Study questions
1. Using the passage on malarial pigment, answer these:
(a) Which cells absorb a great part of the malarial pigment?
(b) In which organs and tissues is the ocher colored pigment especially found?
(c) Of what substance is the ocher colored pigment a derivative?
2. Translate this sentence from the passage on malarial pigment into Spanish: "This ocher colored pigment is a derivative of hemoglobin, and originates from the destruction of red blood corpuscles, which are not completely consumed by their parasites."
3. Go on with the passage on malarial pigment, starting after its final sentence.

Reading passage

○ ○ ○ ○

Even more important is the faculty manifested by the infected blood corpuscles of adhering to the vessel walls and accumulating in certain capillaries, so as occasionally to obstruct them.

The question that at once suggests itself is, How does the organism eliminate the malarial pigment?

A great part seems to be absorbed by the leukocytes, especially the macrophages; the rest is deposited by these cells in the neighborhood of perivascular lymph sheaths, and in these lymph sheaths the pigment is eventually found.

To the lymph apparently falls the work of removing it further. How it does this is not yet very clear. The lymph possibly dissolves a part, though some is undoubtedly deposited in the lymph glands, as is evident in the case of those neighboring the liver. These glands perhaps finish the work.

It is questionable if the parenchymatous cells participate at all in the absorption of the pigment. True, we sometimes find liver cells containing pigment, but whether or not they are able to transform it into bile we cannot at present say.

In addition to the black pigment, which, as the product of the parasite, is pathognomonic for malaria , there is the ocher colored pigment to account for.

In contrast to the malarial pigment which is elaborated in the peripheral blood, the ocher colored pigment takes its origin in the tissues. It is found especially in the liver cells, the spleen, the bone marrow, the kidneys, the pia, the thyroid gland, and the pancreas. It is observed only exceptionally in the vascular endothelium and circulating leukocytes.

This ocher colored pigment is a derivative of hemoglobin, and originates from the destruction of red blood corpuscles, which are not completely consumed by their parasites. This is less true of the tertian and quartan parasites than of the parasites of the second group, which segment at a time when they scarcely half fill the corpuscle, so that considerable amounts of hemoglobin or corpuscular debris are thrown into the plasma. Another source of hemolysis is probably found in the necrosis and fragmentation of non infected erythrocytes, due to the action of the toxin.

The hemoglobinuria proves that under circumstances the hemolysis may be enormous, though we are not yet in a position to explain the conditions responsible for it.

Whether the fragments of the erythrocytes are taken up as such by the parenchymatous cells and transformed into this ocher colored pigment, or whether only the hemoglobin of these fragments infiltrates the cells in a dissolved condition and is there precipitated in this form, is a question which, in our opinion, may be answered by the assertion that both probably occur. The further fate of this pigment is only partially known.

○ ○ ○ ○

[Records taken from a dataset]
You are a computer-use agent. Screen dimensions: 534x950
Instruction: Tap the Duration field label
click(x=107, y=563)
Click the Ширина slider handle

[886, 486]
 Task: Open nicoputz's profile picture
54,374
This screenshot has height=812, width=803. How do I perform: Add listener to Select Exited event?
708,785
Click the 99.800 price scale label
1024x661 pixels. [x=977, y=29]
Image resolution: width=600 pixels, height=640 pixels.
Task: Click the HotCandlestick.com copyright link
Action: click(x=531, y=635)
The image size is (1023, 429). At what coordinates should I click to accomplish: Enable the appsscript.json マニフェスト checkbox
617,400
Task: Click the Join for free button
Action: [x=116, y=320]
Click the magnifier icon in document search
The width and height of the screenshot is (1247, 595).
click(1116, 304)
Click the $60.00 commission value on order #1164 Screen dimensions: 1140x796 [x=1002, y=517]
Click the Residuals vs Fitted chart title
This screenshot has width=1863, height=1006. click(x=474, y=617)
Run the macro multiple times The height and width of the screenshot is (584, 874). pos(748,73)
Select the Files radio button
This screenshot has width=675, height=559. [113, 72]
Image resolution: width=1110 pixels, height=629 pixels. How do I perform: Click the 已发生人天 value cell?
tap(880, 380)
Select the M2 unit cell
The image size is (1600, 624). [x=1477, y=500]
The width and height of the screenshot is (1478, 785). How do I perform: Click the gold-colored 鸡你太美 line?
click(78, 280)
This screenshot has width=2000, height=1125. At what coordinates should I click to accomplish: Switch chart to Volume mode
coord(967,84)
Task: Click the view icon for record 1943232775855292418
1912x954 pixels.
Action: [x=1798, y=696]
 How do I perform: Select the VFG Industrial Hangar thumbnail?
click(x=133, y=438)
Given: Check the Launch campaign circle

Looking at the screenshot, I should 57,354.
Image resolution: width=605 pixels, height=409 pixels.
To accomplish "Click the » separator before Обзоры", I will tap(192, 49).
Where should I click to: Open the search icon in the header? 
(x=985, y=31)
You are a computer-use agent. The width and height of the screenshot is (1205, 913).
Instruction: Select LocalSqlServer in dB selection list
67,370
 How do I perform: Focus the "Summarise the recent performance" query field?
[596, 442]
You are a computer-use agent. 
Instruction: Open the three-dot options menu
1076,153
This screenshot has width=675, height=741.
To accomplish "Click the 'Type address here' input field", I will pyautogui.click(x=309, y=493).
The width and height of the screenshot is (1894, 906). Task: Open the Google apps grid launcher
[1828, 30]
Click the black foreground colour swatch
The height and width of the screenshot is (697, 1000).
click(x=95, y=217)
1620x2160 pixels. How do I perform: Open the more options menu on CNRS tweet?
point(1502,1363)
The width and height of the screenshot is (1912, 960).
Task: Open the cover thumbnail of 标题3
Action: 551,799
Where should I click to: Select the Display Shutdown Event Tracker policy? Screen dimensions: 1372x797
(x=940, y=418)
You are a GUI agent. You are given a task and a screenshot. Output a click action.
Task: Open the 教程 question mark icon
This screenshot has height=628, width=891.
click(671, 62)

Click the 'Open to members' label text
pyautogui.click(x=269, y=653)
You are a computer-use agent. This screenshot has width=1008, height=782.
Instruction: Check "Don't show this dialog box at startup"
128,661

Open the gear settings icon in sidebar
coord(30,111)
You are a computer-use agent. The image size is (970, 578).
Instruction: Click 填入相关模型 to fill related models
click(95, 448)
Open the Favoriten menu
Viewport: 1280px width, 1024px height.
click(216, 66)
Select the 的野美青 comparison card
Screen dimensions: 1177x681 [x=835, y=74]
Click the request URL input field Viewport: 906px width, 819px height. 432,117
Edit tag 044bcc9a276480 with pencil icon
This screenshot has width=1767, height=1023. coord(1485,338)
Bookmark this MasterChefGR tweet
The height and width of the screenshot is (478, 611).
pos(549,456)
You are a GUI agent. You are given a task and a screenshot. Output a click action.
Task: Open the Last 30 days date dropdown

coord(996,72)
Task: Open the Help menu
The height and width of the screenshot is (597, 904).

○ ○ ○ ○

Answers below
1.
(a) The leukocytes, especially the macrophages.
(b) The liver cells, the spleen, the bone marrow, the kidneys, the pia, the thyroid gland, and the pancreas.
(c) Hemoglobin.

2. Este pigmento de color ocre es un derivado de la hemoglobina y se origina en la destrucción de los glóbulos rojos, que sus parásitos no consumen por completo.

3.
It is very probable that the liver cells elaborate their portion into bile, which would thus explain the frequently observed poly cholia.

How the other organs act toward it is not fully understood. Some of them-the spleen-seem to send it on to the liver. Whether it can be elaborated into urobilin in the places where it occurs outside the liver, as some authorities assume, must be considered questionable.

In contrast to the disturbances produced by the pigment, which, as we have seen, affect almost every cell in the body, the necrotic processes in the parenchymatous organs play a secondary role. The greater part of these are the result of capillary thromboses, though some must be attributed to the effect of toxins. The elimination of these necroses is usually brought about in the same way as in other infectious diseases.

In regard to the connective tissue overgrowth (splenic tumor, cirrhosis) that is seen as a remnant, it is impossible to say whether it is produced by "irritation" of the pigment or is the result of an equalization of equilibrium in the tissue following the necrosis of parenchymatous cells.

Up to a relatively short time ago the disease symptoms were a problem, the solution of which had occupied the minds of pathologists of all ages. But Laveran's discovery and the investigations of other observers have so thoroughly explained them that malaria may now be reckoned among these diseases, the pathogenesis of which has, to a great extent, been scientifically determined.